That isn't spam, that's a feature!

On a serious note, what the hell kind of spam are you getting from domains like that?

Re:Dump SPF (1)

Phroggy (441) | more than 6 years ago | (#24142281)

Nothing to do with the actual domain name used; they're obviously pretty random.

Actually I'm not sure what kind of spam they're sending, since I've been rejecting it. I set up a script to check the reverse DNS hostname of the connecting host, and if it matches a particular pattern, send an HTTP query to see if that host has a web site, and if so, whether the web site has an unsubscribe form on the front page. If all these conditions are met, the IP is cached in a database and the message is rejected; otherwise the IP is cached as being OK (the majority of servers connecting to me that match this hostname pattern are spammers, but there are a lot of legit servers too). But with the HTTP test on top of that, I've had no false positives.

Interestingly enough, I've been using this code on two different servers, and since I cleared the database a couple days ago, only one of them has seen this type of spam, and that server only hosts a single domain, while the other server hosts several domains.

Re:Dump SPF (1)

jonbryce (703250) | more than 6 years ago | (#24141935)

SPF isn't supposed to stop spam. It is supposed to stop backscatter from people spamming with your email address in the "from" field.

If the SPF doesn't match, that means the email has a faked "from" field, so the receiving server shouldn't bounce it back to you. In that respect, Google's approach of silently eating the mail is probably the "correct" approach. Perhaps it should put it in the spam folder though.

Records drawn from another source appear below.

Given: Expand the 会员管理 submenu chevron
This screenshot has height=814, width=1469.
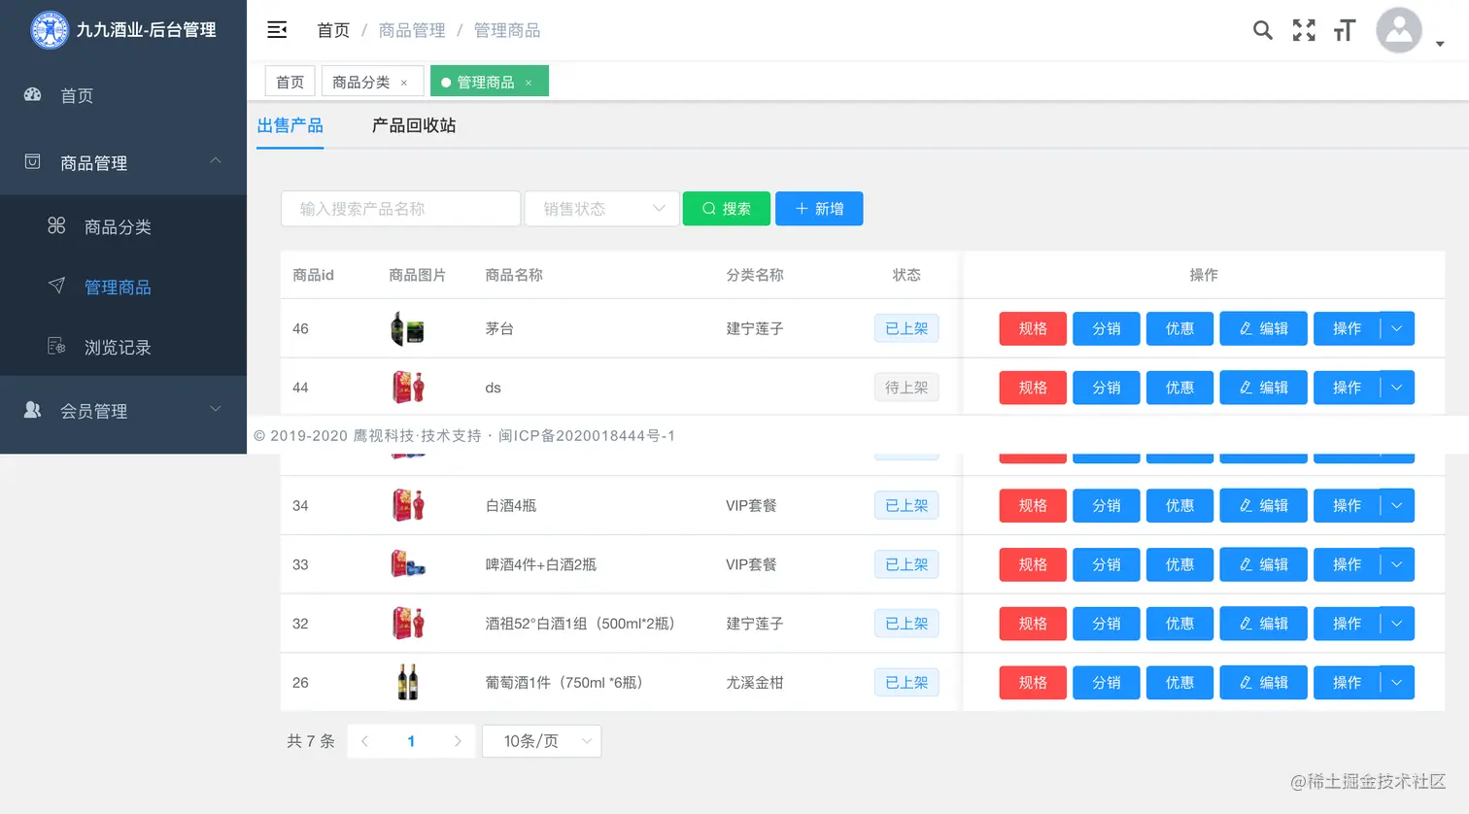Looking at the screenshot, I should (215, 410).
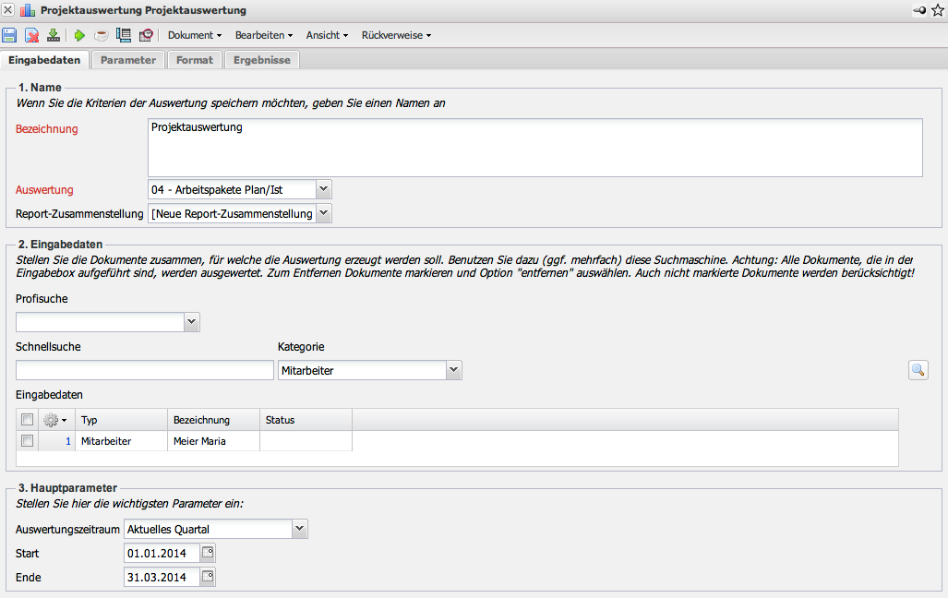Image resolution: width=948 pixels, height=598 pixels.
Task: Expand the Auswertung dropdown
Action: 323,189
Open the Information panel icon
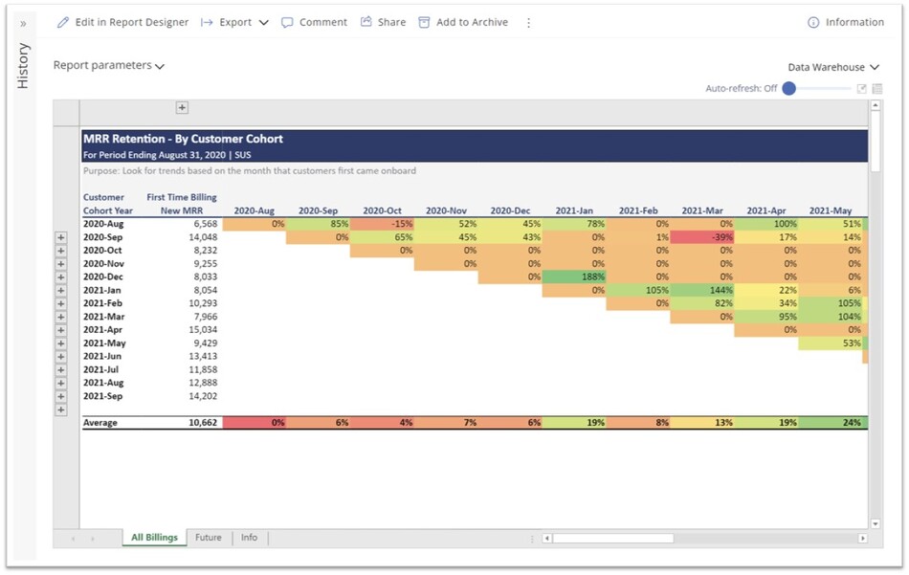Image resolution: width=909 pixels, height=575 pixels. tap(813, 22)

setup gmail to grab the email directly... (0)

Anonymous Coward | more than 6 years ago | (#24141229)

gmail > settings > accounts > get mail from other accounts...

downloads via pop3.

Don't forward (0)

Anonymous Coward | more than 6 years ago | (#24141257)

When Email comes into my server..

That's your problem right there. Don't have email sent to your server. Update your MX records so your email is sent directly to google. Then you can turn off sendmamil on your server.

Re:Don't forward (1)

Klaus_1250 (987230) | more than 6 years ago | (#24141323)

So you can't see if Google has silently deleted any other of your email? Doesn't make sense to me.

Easy -- sign up for Google Apps for your Domain (3, Informative)

ahecht (567934) | more than 6 years ago | (#24141333)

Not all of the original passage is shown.